____ EXERCISE INPUTS

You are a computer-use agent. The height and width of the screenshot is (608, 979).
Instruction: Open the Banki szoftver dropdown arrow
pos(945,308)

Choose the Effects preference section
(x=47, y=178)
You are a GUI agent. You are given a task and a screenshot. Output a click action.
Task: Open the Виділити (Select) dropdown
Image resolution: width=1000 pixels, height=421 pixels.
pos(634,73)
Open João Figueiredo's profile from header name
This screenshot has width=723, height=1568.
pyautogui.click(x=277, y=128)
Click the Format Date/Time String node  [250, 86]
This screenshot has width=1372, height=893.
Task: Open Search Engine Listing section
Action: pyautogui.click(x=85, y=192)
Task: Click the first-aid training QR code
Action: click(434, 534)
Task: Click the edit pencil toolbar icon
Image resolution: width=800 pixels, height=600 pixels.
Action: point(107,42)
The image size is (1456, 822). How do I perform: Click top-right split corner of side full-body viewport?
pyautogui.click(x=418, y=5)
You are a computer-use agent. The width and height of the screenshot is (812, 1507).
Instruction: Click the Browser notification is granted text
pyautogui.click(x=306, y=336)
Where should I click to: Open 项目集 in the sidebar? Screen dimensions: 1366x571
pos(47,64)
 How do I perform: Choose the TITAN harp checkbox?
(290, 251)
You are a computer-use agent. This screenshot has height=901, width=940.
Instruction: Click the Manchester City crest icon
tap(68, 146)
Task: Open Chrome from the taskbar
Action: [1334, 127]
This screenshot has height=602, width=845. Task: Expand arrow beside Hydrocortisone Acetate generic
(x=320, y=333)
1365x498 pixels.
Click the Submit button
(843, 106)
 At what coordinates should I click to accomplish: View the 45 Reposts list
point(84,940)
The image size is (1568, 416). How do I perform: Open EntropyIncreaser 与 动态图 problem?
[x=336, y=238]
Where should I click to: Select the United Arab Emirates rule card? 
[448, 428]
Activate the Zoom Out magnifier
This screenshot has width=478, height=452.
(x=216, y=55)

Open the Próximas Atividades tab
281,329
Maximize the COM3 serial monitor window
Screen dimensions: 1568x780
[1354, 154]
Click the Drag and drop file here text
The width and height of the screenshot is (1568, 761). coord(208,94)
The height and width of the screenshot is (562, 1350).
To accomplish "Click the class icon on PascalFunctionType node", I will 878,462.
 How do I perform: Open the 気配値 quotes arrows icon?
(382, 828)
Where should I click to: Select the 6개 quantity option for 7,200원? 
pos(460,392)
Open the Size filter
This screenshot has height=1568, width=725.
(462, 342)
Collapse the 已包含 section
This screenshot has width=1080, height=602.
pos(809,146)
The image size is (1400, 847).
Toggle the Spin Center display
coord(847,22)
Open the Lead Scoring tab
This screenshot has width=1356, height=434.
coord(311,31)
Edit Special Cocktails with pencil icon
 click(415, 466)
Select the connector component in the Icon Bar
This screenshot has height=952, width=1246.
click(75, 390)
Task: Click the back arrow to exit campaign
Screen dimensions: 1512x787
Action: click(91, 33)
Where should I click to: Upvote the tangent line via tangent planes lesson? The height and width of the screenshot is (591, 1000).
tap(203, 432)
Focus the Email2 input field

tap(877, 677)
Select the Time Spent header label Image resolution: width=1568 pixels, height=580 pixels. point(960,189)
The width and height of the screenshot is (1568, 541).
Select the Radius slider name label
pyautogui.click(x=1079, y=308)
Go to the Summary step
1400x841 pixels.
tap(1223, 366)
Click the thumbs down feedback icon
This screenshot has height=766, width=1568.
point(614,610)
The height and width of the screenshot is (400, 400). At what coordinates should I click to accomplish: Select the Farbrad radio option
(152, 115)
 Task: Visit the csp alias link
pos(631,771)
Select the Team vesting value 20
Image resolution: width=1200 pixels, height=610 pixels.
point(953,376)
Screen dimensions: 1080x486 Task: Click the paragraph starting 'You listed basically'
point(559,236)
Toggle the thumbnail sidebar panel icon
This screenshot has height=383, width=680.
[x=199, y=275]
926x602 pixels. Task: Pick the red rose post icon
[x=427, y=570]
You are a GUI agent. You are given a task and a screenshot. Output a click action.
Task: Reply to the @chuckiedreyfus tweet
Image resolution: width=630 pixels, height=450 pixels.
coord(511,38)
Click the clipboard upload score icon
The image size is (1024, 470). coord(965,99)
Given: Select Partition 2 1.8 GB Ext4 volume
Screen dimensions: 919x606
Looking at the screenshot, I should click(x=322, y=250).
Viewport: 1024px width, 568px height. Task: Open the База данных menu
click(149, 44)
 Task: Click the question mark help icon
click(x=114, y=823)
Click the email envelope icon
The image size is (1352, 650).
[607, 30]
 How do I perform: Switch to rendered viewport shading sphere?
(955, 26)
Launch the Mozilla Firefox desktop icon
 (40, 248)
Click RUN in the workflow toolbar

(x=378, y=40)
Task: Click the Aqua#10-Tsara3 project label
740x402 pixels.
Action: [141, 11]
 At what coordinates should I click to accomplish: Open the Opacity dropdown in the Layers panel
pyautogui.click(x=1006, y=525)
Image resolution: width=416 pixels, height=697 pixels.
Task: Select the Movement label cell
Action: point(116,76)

________

:: THE PROBLEM ::
Set every record down word for word, omitting none.

:: TASK SOLUTION ::
You are a computer-use agent. The height and width of the screenshot is (608, 979).
Instruction: Open the Banki szoftver dropdown arrow
pos(945,308)

Choose the Effects preference section
(x=47, y=178)
You are a GUI agent. You are given a task and a screenshot. Output a click action.
Task: Open the Виділити (Select) dropdown
Image resolution: width=1000 pixels, height=421 pixels.
pos(634,73)
Open João Figueiredo's profile from header name
This screenshot has width=723, height=1568.
pyautogui.click(x=277, y=128)
Click the Format Date/Time String node  [250, 86]
This screenshot has width=1372, height=893.
Task: Open Search Engine Listing section
Action: pyautogui.click(x=85, y=192)
Task: Click the first-aid training QR code
Action: click(434, 534)
Task: Click the edit pencil toolbar icon
Image resolution: width=800 pixels, height=600 pixels.
Action: point(107,42)
The image size is (1456, 822). How do I perform: Click top-right split corner of side full-body viewport?
pyautogui.click(x=418, y=5)
You are a computer-use agent. The width and height of the screenshot is (812, 1507).
Instruction: Click the Browser notification is granted text
pyautogui.click(x=306, y=336)
Where should I click to: Open 项目集 in the sidebar? Screen dimensions: 1366x571
pos(47,64)
 How do I perform: Choose the TITAN harp checkbox?
(290, 251)
You are a computer-use agent. This screenshot has height=901, width=940.
Instruction: Click the Manchester City crest icon
tap(68, 146)
Task: Open Chrome from the taskbar
Action: [1334, 127]
This screenshot has height=602, width=845. Task: Expand arrow beside Hydrocortisone Acetate generic
(x=320, y=333)
1365x498 pixels.
Click the Submit button
(843, 106)
 At what coordinates should I click to accomplish: View the 45 Reposts list
point(84,940)
The image size is (1568, 416). How do I perform: Open EntropyIncreaser 与 动态图 problem?
[x=336, y=238]
Where should I click to: Select the United Arab Emirates rule card? 
[448, 428]
Activate the Zoom Out magnifier
This screenshot has width=478, height=452.
(x=216, y=55)

Open the Próximas Atividades tab
281,329
Maximize the COM3 serial monitor window
Screen dimensions: 1568x780
[1354, 154]
Click the Drag and drop file here text
The width and height of the screenshot is (1568, 761). coord(208,94)
The height and width of the screenshot is (562, 1350).
To accomplish "Click the class icon on PascalFunctionType node", I will 878,462.
 How do I perform: Open the 気配値 quotes arrows icon?
(382, 828)
Where should I click to: Select the 6개 quantity option for 7,200원? 
pos(460,392)
Open the Size filter
This screenshot has height=1568, width=725.
(462, 342)
Collapse the 已包含 section
This screenshot has width=1080, height=602.
pos(809,146)
The image size is (1400, 847).
Toggle the Spin Center display
coord(847,22)
Open the Lead Scoring tab
This screenshot has width=1356, height=434.
coord(311,31)
Edit Special Cocktails with pencil icon
 click(415, 466)
Select the connector component in the Icon Bar
This screenshot has height=952, width=1246.
click(75, 390)
Task: Click the back arrow to exit campaign
Screen dimensions: 1512x787
Action: click(91, 33)
Where should I click to: Upvote the tangent line via tangent planes lesson? The height and width of the screenshot is (591, 1000).
tap(203, 432)
Focus the Email2 input field

tap(877, 677)
Select the Time Spent header label Image resolution: width=1568 pixels, height=580 pixels. point(960,189)
The width and height of the screenshot is (1568, 541).
Select the Radius slider name label
pyautogui.click(x=1079, y=308)
Go to the Summary step
1400x841 pixels.
tap(1223, 366)
Click the thumbs down feedback icon
This screenshot has height=766, width=1568.
point(614,610)
The height and width of the screenshot is (400, 400). At what coordinates should I click to accomplish: Select the Farbrad radio option
(152, 115)
 Task: Visit the csp alias link
pos(631,771)
Select the Team vesting value 20
Image resolution: width=1200 pixels, height=610 pixels.
point(953,376)
Screen dimensions: 1080x486 Task: Click the paragraph starting 'You listed basically'
point(559,236)
Toggle the thumbnail sidebar panel icon
This screenshot has height=383, width=680.
[x=199, y=275]
926x602 pixels. Task: Pick the red rose post icon
[x=427, y=570]
You are a GUI agent. You are given a task and a screenshot. Output a click action.
Task: Reply to the @chuckiedreyfus tweet
Image resolution: width=630 pixels, height=450 pixels.
coord(511,38)
Click the clipboard upload score icon
The image size is (1024, 470). coord(965,99)
Given: Select Partition 2 1.8 GB Ext4 volume
Screen dimensions: 919x606
Looking at the screenshot, I should click(x=322, y=250).
Viewport: 1024px width, 568px height. Task: Open the База данных menu
click(149, 44)
 Task: Click the question mark help icon
click(x=114, y=823)
Click the email envelope icon
The image size is (1352, 650).
[607, 30]
 How do I perform: Switch to rendered viewport shading sphere?
(955, 26)
Launch the Mozilla Firefox desktop icon
 (40, 248)
Click RUN in the workflow toolbar

(x=378, y=40)
Task: Click the Aqua#10-Tsara3 project label
740x402 pixels.
Action: [141, 11]
 At what coordinates should I click to accomplish: Open the Opacity dropdown in the Layers panel
pyautogui.click(x=1006, y=525)
Image resolution: width=416 pixels, height=697 pixels.
Task: Select the Movement label cell
Action: point(116,76)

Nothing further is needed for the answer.